**THE TASK**. Report each line in the rows below that contains the string "answer", copying each one whole. Matches must agree in case.

**DATA PROVIDED**.
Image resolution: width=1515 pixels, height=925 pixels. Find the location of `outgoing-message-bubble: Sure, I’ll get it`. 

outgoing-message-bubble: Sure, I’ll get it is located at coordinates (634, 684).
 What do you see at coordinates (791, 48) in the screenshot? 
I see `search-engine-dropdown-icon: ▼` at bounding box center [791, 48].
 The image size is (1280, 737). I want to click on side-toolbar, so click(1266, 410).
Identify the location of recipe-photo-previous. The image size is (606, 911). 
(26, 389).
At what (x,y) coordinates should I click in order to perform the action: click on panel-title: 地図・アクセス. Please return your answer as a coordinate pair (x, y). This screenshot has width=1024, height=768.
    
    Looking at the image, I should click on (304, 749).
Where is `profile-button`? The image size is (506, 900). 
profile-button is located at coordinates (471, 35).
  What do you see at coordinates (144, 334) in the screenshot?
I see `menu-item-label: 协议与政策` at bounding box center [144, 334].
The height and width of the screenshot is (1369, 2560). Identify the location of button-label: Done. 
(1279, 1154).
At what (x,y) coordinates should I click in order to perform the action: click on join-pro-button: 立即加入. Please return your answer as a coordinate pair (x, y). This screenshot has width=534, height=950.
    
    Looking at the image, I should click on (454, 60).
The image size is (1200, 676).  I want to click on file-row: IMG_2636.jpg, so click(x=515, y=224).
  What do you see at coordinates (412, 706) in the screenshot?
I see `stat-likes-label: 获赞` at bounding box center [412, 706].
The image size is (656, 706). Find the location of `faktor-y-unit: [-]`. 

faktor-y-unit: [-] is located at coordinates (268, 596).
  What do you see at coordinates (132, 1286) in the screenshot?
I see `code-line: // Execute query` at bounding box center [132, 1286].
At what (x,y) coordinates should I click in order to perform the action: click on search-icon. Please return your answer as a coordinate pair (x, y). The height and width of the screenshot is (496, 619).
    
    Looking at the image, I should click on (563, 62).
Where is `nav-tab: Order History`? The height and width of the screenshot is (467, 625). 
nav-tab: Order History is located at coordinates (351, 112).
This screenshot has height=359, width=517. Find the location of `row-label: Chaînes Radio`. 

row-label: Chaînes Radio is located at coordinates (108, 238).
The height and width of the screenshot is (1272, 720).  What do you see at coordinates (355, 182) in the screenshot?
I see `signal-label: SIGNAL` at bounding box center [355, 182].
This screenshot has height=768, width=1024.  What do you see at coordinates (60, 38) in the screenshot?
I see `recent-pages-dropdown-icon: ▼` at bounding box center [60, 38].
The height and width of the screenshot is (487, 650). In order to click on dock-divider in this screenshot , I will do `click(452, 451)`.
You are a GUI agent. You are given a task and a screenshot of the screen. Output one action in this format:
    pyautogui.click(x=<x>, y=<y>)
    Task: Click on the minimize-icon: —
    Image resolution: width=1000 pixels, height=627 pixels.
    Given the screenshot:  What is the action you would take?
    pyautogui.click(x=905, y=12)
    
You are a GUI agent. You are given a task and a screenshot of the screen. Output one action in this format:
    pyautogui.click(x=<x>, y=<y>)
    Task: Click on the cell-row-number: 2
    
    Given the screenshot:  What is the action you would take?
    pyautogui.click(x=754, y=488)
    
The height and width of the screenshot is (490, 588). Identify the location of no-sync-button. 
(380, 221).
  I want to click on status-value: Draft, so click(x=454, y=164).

**RESPONSE**.
At what (x,y) coordinates should I click in order to perform the action: click on panel-title: 地図・アクセス. Please return your answer as a coordinate pair (x, y). This screenshot has width=1024, height=768.
At what (x,y) coordinates should I click in order to perform the action: click on join-pro-button: 立即加入. Please return your answer as a coordinate pair (x, y). This screenshot has width=534, height=950.
At what (x,y) coordinates should I click in order to perform the action: click on search-icon. Please return your answer as a coordinate pair (x, y). The height and width of the screenshot is (496, 619).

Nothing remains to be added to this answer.